PROBLEM DETAILS: Please set down the whole listing again, precisely.
PROVIDED MATERIAL section start
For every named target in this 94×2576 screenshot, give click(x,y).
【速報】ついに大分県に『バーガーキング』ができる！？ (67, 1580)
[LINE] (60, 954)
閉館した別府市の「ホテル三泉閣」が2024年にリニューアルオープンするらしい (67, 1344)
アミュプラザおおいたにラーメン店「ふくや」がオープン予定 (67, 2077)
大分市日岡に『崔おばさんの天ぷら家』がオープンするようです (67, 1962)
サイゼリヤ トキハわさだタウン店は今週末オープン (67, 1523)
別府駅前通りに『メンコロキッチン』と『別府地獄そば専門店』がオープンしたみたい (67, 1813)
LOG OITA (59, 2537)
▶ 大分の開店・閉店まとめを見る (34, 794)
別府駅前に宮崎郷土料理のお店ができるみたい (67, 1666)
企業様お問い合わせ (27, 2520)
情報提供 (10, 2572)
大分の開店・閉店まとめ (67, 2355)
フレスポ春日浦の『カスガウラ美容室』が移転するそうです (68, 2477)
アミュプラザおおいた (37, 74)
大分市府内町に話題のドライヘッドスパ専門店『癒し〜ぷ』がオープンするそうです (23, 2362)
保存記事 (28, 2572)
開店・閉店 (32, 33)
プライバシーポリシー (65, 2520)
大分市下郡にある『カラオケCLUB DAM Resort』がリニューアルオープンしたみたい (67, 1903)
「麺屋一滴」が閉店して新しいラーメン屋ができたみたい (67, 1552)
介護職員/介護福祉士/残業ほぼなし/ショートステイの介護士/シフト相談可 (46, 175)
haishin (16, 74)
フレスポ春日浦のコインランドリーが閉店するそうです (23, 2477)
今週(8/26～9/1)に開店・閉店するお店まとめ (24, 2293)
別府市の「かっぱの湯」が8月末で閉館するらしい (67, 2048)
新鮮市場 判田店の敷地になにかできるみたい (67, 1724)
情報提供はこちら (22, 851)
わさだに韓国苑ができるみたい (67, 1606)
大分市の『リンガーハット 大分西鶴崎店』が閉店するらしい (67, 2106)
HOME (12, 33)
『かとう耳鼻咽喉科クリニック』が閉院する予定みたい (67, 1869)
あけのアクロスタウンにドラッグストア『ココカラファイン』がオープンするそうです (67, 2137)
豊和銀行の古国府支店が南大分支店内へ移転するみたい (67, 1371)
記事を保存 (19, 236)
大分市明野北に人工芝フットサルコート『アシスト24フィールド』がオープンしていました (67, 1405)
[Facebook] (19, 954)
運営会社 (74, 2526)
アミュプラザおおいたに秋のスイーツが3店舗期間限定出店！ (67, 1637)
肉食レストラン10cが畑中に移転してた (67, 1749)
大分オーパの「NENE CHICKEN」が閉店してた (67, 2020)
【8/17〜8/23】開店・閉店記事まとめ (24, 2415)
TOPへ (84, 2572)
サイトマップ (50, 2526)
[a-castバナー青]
PROVIDED MATERIAL section end
PROBLEM SOLUTION:
For every named target in this 94×2576 screenshot, give click(x,y).
【速報】ついに大分県に『バーガーキング』ができる！？ (67, 1580)
[LINE] (60, 954)
閉館した別府市の「ホテル三泉閣」が2024年にリニューアルオープンするらしい (67, 1344)
アミュプラザおおいたにラーメン店「ふくや」がオープン予定 (67, 2077)
大分市日岡に『崔おばさんの天ぷら家』がオープンするようです (67, 1962)
サイゼリヤ トキハわさだタウン店は今週末オープン (67, 1523)
別府駅前通りに『メンコロキッチン』と『別府地獄そば専門店』がオープンしたみたい (67, 1813)
LOG OITA (59, 2537)
▶ 大分の開店・閉店まとめを見る (34, 794)
別府駅前に宮崎郷土料理のお店ができるみたい (67, 1666)
企業様お問い合わせ (27, 2520)
情報提供 (10, 2572)
大分の開店・閉店まとめ (67, 2355)
フレスポ春日浦の『カスガウラ美容室』が移転するそうです (68, 2477)
アミュプラザおおいた (37, 74)
大分市府内町に話題のドライヘッドスパ専門店『癒し〜ぷ』がオープンするそうです (23, 2362)
保存記事 (28, 2572)
開店・閉店 (32, 33)
プライバシーポリシー (65, 2520)
大分市下郡にある『カラオケCLUB DAM Resort』がリニューアルオープンしたみたい (67, 1903)
「麺屋一滴」が閉店して新しいラーメン屋ができたみたい (67, 1552)
介護職員/介護福祉士/残業ほぼなし/ショートステイの介護士/シフト相談可 (46, 175)
haishin (16, 74)
フレスポ春日浦のコインランドリーが閉店するそうです (23, 2477)
今週(8/26～9/1)に開店・閉店するお店まとめ (24, 2293)
別府市の「かっぱの湯」が8月末で閉館するらしい (67, 2048)
新鮮市場 判田店の敷地になにかできるみたい (67, 1724)
情報提供はこちら (22, 851)
わさだに韓国苑ができるみたい (67, 1606)
大分市の『リンガーハット 大分西鶴崎店』が閉店するらしい (67, 2106)
HOME (12, 33)
『かとう耳鼻咽喉科クリニック』が閉院する予定みたい (67, 1869)
あけのアクロスタウンにドラッグストア『ココカラファイン』がオープンするそうです (67, 2137)
豊和銀行の古国府支店が南大分支店内へ移転するみたい (67, 1371)
記事を保存 (19, 236)
大分市明野北に人工芝フットサルコート『アシスト24フィールド』がオープンしていました (67, 1405)
[Facebook] (19, 954)
運営会社 (74, 2526)
アミュプラザおおいたに秋のスイーツが3店舗期間限定出店！ (67, 1637)
肉食レストラン10cが畑中に移転してた (67, 1749)
大分オーパの「NENE CHICKEN」が閉店してた (67, 2020)
【8/17〜8/23】開店・閉店記事まとめ (24, 2415)
TOPへ (84, 2572)
サイトマップ (50, 2526)
[a-castバナー青]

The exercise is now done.